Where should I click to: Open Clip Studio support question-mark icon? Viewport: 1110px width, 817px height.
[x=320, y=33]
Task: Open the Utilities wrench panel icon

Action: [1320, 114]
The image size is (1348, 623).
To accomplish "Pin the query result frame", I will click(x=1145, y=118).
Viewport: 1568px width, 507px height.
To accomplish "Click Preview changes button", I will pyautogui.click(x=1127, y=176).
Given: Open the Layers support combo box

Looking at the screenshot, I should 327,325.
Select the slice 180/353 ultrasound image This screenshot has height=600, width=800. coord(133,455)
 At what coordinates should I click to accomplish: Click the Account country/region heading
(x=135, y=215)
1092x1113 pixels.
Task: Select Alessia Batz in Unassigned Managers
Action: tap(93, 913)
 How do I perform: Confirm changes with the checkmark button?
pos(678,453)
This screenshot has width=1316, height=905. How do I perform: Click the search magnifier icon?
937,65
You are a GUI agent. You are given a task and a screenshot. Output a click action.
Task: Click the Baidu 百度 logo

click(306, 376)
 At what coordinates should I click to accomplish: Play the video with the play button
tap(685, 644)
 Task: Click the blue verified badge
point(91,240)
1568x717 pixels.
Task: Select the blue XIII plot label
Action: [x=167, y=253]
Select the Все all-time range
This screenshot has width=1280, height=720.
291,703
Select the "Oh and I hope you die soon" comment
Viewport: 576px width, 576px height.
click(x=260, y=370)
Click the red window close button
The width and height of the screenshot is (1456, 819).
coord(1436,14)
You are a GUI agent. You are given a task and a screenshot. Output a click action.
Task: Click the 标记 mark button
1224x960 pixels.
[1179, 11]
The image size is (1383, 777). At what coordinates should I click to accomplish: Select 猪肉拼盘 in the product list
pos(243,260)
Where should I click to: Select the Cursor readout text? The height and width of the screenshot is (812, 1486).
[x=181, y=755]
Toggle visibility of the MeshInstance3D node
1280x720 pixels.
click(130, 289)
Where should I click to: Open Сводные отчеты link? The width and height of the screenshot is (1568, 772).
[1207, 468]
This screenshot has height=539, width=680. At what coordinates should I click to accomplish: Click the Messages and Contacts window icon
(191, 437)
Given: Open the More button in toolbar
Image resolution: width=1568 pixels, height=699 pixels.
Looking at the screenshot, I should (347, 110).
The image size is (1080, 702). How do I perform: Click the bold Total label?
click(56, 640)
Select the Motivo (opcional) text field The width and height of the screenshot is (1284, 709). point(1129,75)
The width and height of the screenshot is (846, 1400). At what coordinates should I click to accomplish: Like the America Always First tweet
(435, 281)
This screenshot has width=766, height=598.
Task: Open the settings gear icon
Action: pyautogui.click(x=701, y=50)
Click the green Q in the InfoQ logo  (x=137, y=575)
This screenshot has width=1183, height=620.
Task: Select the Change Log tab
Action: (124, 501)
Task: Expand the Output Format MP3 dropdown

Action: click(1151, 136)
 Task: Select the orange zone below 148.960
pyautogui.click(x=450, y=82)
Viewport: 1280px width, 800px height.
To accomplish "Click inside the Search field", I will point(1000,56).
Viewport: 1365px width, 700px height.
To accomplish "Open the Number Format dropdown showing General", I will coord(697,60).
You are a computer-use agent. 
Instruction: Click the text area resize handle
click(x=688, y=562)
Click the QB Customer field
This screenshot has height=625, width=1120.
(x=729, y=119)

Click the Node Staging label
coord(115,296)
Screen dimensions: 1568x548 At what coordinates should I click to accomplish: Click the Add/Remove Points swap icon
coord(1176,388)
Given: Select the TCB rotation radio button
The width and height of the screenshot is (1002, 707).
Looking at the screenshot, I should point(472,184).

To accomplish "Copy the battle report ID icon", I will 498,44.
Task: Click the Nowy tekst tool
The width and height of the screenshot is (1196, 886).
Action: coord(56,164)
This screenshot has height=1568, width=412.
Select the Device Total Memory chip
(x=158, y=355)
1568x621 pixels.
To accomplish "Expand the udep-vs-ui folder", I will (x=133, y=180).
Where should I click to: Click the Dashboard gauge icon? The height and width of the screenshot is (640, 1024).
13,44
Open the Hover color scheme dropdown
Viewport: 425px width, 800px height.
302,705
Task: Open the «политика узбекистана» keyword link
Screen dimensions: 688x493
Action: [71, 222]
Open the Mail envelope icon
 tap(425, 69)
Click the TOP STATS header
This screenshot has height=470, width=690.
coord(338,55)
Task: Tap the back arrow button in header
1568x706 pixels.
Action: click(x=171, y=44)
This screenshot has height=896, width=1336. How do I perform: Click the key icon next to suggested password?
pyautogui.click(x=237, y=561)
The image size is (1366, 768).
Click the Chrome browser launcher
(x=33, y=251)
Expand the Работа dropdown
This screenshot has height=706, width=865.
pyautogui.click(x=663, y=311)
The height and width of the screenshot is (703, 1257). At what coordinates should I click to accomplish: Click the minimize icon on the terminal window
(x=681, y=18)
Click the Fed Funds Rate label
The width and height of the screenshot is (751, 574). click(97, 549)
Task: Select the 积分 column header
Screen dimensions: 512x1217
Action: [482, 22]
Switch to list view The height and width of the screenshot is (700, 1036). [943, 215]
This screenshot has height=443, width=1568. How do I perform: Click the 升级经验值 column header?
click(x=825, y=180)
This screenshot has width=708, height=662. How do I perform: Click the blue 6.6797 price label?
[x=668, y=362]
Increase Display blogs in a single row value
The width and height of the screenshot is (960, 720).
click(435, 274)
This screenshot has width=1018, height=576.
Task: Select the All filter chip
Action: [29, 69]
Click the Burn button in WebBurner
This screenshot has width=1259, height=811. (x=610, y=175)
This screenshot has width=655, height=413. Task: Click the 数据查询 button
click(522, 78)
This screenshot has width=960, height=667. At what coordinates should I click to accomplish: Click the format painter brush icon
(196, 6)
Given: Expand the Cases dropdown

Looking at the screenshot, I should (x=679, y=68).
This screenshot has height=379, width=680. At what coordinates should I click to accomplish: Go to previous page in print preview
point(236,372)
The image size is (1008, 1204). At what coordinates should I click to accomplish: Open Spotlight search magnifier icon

EXERCISE INSTRUCTIONS:
Only the lines from the one containing "Screen dimensions: 512x1217" through the last line of the records are to be set down, exactly as they appear.

ANSWER TO THIS EXERCISE:
Screen dimensions: 512x1217
Action: [482, 22]
Switch to list view The height and width of the screenshot is (700, 1036). [943, 215]
This screenshot has height=443, width=1568. How do I perform: Click the 升级经验值 column header?
click(x=825, y=180)
This screenshot has width=708, height=662. How do I perform: Click the blue 6.6797 price label?
[x=668, y=362]
Increase Display blogs in a single row value
The width and height of the screenshot is (960, 720).
click(435, 274)
This screenshot has width=1018, height=576.
Task: Select the All filter chip
Action: [29, 69]
Click the Burn button in WebBurner
This screenshot has width=1259, height=811. (x=610, y=175)
This screenshot has width=655, height=413. Task: Click the 数据查询 button
click(522, 78)
This screenshot has width=960, height=667. At what coordinates should I click to accomplish: Click the format painter brush icon
(196, 6)
Given: Expand the Cases dropdown

Looking at the screenshot, I should (x=679, y=68).
This screenshot has height=379, width=680. At what coordinates should I click to accomplish: Go to previous page in print preview
point(236,372)
The image size is (1008, 1204). At what coordinates should I click to accomplish: Open Spotlight search magnifier icon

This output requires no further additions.